> WHAT TO DO
When you reach the line that contains "[Mail] (1298, 1079)" in the data below, start reproducing lines exactly, and stop after the line that contains "Trend (958, 40)".

> THE RECORDS
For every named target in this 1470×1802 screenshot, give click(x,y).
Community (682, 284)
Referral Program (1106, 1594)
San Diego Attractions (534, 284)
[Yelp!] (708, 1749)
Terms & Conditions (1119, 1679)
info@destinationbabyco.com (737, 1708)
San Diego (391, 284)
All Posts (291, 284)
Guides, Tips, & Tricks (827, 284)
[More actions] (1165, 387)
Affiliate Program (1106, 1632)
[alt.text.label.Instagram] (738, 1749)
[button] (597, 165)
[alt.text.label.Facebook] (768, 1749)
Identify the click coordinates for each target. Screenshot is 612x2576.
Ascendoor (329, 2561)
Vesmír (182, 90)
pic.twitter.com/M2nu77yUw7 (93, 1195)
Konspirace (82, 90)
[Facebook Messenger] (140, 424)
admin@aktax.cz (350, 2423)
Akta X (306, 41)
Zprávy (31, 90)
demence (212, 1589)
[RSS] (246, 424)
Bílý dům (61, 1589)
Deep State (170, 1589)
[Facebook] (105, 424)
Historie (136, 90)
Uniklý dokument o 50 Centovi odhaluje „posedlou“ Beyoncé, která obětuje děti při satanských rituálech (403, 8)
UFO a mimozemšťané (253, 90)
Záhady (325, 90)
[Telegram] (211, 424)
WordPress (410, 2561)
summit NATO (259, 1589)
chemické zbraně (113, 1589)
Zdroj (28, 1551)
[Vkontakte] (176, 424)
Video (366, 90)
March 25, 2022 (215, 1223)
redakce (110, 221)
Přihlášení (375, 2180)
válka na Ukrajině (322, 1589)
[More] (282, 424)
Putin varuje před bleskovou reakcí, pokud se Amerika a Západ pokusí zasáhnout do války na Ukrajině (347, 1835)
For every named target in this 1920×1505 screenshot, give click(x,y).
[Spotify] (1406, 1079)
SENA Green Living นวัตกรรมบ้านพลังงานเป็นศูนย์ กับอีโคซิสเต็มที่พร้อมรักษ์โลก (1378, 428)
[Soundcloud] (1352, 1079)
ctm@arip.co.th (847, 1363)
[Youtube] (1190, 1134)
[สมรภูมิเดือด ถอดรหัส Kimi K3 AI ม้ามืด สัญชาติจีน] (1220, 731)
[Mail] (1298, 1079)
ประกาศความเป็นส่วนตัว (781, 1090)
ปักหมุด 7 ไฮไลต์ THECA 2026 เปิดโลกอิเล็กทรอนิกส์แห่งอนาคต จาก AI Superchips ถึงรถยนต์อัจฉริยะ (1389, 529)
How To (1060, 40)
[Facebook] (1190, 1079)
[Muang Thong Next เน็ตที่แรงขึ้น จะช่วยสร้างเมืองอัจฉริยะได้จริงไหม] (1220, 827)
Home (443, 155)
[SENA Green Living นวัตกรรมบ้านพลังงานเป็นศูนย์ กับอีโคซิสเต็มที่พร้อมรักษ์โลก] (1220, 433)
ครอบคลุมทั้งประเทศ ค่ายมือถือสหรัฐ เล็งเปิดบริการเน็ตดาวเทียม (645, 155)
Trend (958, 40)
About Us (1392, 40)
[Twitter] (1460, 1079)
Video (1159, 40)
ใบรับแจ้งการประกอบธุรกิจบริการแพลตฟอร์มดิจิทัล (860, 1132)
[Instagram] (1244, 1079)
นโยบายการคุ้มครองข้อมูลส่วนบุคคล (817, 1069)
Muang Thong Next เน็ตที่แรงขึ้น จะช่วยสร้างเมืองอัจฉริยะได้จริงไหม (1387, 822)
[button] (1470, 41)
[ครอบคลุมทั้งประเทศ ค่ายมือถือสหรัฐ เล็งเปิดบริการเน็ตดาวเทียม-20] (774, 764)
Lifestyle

> SOLUTION
[Mail] (1298, 1079)
ประกาศความเป็นส่วนตัว (781, 1090)
ปักหมุด 7 ไฮไลต์ THECA 2026 เปิดโลกอิเล็กทรอนิกส์แห่งอนาคต จาก AI Superchips ถึงรถยนต์อัจฉริยะ (1389, 529)
How To (1060, 40)
[Facebook] (1190, 1079)
[Muang Thong Next เน็ตที่แรงขึ้น จะช่วยสร้างเมืองอัจฉริยะได้จริงไหม] (1220, 827)
Home (443, 155)
[SENA Green Living นวัตกรรมบ้านพลังงานเป็นศูนย์ กับอีโคซิสเต็มที่พร้อมรักษ์โลก] (1220, 433)
ครอบคลุมทั้งประเทศ ค่ายมือถือสหรัฐ เล็งเปิดบริการเน็ตดาวเทียม (645, 155)
Trend (958, 40)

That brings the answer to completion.